US ‘Plans New China Restrictions’ For AI Chips
US administration reportedly about to release new rules seeking to prevent China from accessing more high-end AI GPU chips
The US is reportedly planning to take new measures aimed at further restricting China’s access to AI chips, following landmark export controls introduced in October 2022.
Such a move has been expected after companies including Nvidia and Intel introduced graphics processing units (GPUs) for AI processing tasks that complied with last year’s sanctions while delivering capabilities comparable to top-of-the-line processors.
Reuters cited an unnamed US official as saying the administration is likely to further restrict the speed at which GPUs can communicate with one another when networked together to carry out high-performance tasks such as AI training.
The previous rules capped AI GPUs at an input-output bandwidth of 600 GB/s, amongst other restrictions.
New restrictions
The new rules are expected as early as this week.
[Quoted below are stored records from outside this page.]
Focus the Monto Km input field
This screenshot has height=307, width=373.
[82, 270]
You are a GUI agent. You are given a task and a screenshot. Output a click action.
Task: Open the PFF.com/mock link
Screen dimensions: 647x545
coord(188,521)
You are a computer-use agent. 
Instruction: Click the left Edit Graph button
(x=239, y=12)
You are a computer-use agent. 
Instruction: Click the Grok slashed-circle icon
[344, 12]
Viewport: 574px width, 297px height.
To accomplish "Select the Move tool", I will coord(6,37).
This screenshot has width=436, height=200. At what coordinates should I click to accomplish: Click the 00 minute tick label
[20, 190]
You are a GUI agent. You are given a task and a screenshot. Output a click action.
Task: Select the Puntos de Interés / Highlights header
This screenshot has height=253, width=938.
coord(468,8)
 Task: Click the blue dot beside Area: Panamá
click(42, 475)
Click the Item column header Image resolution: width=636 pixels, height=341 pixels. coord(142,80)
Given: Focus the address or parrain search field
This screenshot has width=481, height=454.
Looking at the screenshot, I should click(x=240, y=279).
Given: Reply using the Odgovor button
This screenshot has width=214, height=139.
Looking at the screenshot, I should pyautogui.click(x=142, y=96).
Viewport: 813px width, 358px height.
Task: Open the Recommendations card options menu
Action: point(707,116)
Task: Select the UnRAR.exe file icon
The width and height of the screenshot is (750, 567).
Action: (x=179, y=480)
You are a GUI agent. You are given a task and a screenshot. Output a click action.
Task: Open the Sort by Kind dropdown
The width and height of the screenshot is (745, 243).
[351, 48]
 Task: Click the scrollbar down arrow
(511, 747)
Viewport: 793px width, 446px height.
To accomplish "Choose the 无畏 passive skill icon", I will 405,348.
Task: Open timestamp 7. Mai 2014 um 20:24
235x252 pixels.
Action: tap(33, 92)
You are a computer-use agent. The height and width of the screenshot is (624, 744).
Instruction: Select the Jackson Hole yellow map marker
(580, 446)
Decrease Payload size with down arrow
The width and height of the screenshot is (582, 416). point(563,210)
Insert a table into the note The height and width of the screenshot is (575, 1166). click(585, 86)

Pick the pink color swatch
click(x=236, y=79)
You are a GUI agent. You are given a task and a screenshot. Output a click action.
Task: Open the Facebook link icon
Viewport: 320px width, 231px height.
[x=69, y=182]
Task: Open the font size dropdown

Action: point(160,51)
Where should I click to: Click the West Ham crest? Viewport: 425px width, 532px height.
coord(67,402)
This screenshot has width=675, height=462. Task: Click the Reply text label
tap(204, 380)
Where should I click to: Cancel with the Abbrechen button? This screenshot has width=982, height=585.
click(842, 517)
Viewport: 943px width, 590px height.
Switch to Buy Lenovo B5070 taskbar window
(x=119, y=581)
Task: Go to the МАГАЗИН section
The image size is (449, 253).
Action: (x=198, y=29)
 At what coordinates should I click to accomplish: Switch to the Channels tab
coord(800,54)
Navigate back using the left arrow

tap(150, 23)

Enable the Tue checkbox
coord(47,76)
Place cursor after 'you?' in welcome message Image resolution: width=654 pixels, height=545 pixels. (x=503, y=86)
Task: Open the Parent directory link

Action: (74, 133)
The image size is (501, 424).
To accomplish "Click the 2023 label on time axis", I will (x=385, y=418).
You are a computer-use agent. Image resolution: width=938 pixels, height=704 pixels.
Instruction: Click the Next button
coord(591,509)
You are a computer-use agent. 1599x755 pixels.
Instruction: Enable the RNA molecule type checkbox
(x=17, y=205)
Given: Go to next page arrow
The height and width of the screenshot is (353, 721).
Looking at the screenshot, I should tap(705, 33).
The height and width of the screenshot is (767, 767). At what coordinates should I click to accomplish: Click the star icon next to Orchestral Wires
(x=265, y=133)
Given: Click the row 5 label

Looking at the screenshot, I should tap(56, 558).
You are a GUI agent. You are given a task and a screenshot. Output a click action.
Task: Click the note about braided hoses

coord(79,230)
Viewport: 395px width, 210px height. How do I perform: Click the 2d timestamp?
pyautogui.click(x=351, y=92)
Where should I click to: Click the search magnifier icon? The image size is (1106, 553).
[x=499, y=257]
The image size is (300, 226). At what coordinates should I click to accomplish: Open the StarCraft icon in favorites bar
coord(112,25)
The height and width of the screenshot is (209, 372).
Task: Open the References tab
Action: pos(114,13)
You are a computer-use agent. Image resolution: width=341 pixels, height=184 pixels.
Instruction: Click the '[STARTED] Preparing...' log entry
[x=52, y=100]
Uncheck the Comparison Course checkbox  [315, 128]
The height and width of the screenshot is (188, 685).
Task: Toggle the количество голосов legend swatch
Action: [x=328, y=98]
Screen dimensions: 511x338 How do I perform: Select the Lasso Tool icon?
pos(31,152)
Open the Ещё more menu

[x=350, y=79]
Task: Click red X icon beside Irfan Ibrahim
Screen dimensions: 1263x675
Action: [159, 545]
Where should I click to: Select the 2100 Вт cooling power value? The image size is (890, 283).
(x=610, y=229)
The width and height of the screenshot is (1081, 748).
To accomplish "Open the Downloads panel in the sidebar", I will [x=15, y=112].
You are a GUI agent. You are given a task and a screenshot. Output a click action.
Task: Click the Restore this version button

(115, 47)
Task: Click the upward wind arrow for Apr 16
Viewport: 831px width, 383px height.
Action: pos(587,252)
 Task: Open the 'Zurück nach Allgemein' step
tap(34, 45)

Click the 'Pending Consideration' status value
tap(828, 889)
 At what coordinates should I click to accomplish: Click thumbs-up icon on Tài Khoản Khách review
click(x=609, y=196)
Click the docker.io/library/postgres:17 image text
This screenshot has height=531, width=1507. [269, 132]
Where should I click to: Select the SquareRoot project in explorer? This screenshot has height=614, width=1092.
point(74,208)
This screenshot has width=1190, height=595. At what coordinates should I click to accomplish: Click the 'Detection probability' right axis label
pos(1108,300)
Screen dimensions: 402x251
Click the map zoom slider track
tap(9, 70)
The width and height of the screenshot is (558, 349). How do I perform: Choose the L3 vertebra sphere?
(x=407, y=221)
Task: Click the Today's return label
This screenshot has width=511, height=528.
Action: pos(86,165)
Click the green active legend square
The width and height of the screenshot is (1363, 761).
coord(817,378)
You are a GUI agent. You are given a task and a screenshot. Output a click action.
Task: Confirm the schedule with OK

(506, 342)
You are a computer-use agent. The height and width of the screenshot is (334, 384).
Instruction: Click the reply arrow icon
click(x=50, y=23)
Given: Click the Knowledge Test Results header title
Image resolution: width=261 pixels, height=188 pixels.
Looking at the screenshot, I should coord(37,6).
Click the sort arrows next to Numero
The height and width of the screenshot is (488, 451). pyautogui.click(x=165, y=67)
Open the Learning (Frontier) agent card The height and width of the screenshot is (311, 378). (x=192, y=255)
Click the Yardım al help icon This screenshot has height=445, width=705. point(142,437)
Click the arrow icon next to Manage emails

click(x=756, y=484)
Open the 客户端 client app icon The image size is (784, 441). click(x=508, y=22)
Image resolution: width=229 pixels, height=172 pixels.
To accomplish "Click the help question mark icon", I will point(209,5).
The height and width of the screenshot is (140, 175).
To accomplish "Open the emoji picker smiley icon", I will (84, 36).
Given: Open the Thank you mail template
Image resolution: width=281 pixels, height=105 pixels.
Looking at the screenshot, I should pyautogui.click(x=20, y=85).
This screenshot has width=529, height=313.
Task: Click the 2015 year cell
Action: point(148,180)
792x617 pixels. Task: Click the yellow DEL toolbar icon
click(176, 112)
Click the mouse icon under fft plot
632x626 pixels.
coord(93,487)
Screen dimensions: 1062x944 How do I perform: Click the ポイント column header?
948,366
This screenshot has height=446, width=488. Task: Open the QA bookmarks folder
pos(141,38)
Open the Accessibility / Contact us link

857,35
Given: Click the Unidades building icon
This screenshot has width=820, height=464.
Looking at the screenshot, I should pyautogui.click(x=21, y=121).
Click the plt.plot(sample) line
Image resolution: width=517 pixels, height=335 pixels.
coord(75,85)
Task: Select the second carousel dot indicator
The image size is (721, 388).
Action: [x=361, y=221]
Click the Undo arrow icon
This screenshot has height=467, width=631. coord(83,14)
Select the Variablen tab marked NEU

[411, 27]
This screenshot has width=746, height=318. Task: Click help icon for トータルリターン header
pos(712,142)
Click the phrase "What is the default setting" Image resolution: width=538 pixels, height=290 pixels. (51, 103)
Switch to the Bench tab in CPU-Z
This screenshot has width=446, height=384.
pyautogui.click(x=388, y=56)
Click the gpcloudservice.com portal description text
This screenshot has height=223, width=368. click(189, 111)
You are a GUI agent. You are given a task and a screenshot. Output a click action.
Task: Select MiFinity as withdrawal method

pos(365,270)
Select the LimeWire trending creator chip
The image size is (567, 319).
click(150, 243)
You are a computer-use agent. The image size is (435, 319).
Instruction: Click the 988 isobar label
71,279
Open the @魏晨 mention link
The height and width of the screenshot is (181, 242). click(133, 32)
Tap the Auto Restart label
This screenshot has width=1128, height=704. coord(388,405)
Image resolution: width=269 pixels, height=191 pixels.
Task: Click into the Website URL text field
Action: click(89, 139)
Nvidia in May released a version of its flagship H100 GPU for the Chinese market, called the H800, that complied with the restrictions, including a reduced interconnect speed.
Intel did the same, releasing a version of its Gaudi2 GPU for the Chinese market in June.
Reuters cited sources in the semiconductor industry as claiming the US administration has been seeking to block the H800 from China.
In June Nvidia said if the H800 and the related A800 were restricted the firm did not expect it would have an immediate material impact on its financial results.
Closing loopholes
The administration also plans to introduce a “performance density” parameter to help prevent future loopholes, the official reportedly said, without offering details.
In addition, the US reportedly plans to require firms to notify the government when they sell chips to China whose performance is just below the guidelines.
Those chips will be subject to a case-by-case national security review, but can be shipped unless the chipmaker is told otherwise.
A further addition to the rules is to aim at closing a loophole that gives Chinese units located overseas access to US AI chips.
AI competition
Artificial intelligence has become a key battleground between the US and China this year, following on the success of OpenAI’s ChatGPT and skyrocketing investment in the field.
The surge in demand propelled Nvidia beyond a $1 trillion market valuation in May.